Yield: 2 sandwiches, 1 serving
Apple slices replace bread in this crunchy twist on the peanut butter sandwich.
- 1 apple, unpeeled
- 2 tablespoons raw almond or cashew butter
- 2 teaspoons raisins (optional)
- cutting board
- chef’s knife, 8-inch
- paring knife
- measuring spoons
Slice the apple thinly crosswise and remove the seeds and core with a paring knife. Spread 1 apple slice with 1 tablespoon of the almond butter and top with 1 teaspoon of the raisins if desired. Put another apple slice on top. Repeat with 2 additional apple slices. Serve immediately.

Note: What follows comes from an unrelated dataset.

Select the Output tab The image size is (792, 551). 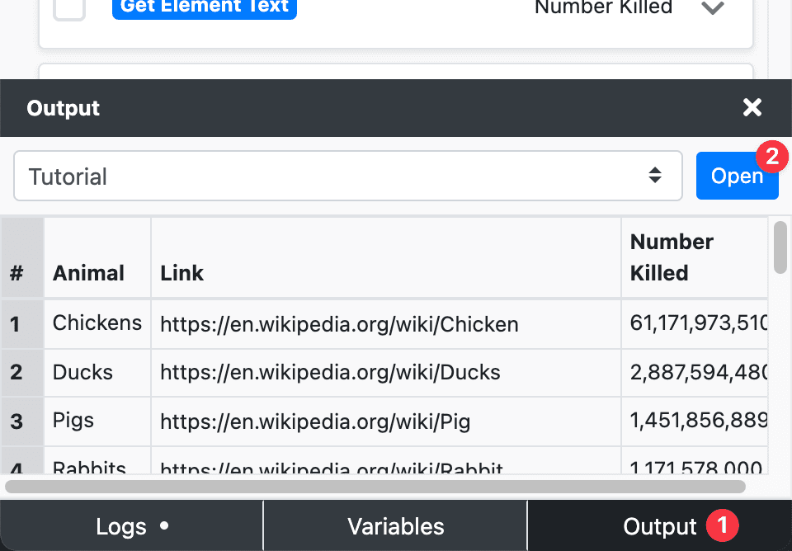[x=660, y=526]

Per serving: calories: 194, protein: 5 g, fat: 12 g, carbohydrate: 18 g, fiber: 5 g, sodium: 23 mg
Apple-Banana Sandwiches: Omit the raisins. For each sandwich, arrange a few thin slices of banana on top of the almond butter.
Jam and Apple Sandwiches: Omit the raisins. For each sandwich, spread 1 tablespoon of Raspberry Jam on top of the almond butter.
Not Tuna and Apple Sandwiches: Omit the almond butter. Fill each sandwich with 3 tablespoons of Not Tuna Pâté and the optional raisins.